Problem to work on.
Go through the entries below and tally the lines holding "computer"; please reply with the number only.

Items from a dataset

___

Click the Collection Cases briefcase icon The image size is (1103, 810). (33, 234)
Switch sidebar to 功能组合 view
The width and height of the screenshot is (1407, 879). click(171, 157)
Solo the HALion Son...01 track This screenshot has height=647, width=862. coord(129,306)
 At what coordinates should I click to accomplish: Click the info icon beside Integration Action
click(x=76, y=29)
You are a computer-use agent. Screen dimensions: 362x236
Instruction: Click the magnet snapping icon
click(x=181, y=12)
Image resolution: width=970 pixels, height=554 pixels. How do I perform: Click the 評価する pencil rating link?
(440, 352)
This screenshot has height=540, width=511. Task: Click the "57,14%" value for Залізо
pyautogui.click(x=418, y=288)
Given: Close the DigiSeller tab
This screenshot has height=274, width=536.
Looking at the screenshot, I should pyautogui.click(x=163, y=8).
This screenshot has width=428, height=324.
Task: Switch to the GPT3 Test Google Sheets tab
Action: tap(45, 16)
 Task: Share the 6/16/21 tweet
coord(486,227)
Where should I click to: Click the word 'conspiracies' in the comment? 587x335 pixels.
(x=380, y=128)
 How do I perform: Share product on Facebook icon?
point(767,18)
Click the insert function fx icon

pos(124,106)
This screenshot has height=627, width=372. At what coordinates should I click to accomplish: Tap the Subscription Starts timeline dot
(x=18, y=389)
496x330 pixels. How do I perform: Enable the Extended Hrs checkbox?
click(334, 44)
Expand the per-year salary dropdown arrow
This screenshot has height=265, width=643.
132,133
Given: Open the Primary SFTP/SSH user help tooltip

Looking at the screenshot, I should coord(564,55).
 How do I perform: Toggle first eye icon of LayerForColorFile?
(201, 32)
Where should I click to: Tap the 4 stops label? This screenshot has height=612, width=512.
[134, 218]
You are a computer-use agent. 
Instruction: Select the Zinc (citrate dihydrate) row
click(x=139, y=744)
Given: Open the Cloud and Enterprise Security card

___

Task answer.
2